- Born: Glasgow, Scotland, United Kingdom
- Died: 10 September 2015 Adelaide, South Australia, Australia
- Known for: Work in reproductive health
- Relatives: Alastair MacLennan (husband)

= Alice MacLennan =

Australian physician and medical researcher (died 2015)

Alice MacLennan, (died 2015) was an Australian physician and researcher.

Born in Glasgow, Scotland, she studied medicine at the University of Glasgow and undertook further training in Chicago before moving to Australia, where she established a clinic focusing on menopause. She served as Chair of the Council of Affiliated Menopause Societies from 2005 to 2008, and from 2007 to 2009 was president of the Australasian Menopause Society. She also taught at the University of Adelaide as the Clinical Senior Lecturer in Gynaecology.
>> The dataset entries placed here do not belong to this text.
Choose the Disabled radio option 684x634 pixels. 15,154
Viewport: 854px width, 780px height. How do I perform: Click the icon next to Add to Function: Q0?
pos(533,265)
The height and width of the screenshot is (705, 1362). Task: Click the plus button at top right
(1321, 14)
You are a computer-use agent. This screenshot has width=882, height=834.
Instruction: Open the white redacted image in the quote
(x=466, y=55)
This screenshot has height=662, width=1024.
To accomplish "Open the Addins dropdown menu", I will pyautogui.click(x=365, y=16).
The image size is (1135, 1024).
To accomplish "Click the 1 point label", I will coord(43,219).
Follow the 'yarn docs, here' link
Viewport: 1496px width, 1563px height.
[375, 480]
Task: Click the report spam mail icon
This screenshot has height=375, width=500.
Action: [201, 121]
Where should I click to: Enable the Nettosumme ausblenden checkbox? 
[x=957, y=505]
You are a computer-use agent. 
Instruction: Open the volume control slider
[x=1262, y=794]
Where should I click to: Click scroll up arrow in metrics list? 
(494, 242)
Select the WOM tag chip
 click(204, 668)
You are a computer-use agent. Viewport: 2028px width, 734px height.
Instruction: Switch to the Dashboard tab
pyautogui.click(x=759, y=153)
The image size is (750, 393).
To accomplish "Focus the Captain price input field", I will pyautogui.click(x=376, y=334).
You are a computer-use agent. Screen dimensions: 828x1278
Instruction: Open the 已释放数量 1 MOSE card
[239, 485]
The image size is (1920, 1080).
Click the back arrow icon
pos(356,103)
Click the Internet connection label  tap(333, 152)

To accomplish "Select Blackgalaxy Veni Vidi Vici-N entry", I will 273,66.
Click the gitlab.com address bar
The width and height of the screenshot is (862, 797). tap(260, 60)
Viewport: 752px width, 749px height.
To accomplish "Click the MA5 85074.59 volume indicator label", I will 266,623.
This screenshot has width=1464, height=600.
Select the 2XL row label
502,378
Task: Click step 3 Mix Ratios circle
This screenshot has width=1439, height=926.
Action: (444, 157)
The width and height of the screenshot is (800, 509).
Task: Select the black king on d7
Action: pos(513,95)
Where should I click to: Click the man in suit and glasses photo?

While studying at the University of Glasgow, Alice met and married Alastair MacLennan, who also qualified as a doctor. The MacLennans had two daughters, Suzanna (born 1974) and Lorna (born 1976), both of whom were born while the couple lived at Oxford. Lorna's birth came earlier than expected, and Alastair delivered her at home.

==Awards and recognition==
In the 2012 Australia Day Honours, MacLennan was awarded the Medal of the Order of Australia (OAM) in recognition of her distinguished service to medicine, particularly in the area of women's reproductive health, and through roles with professional organisations.

Dr Alice MacLennan and her husband Alastair were jointly awarded the Australasian Menopause Society's Lifetime Achievement Award in 1998.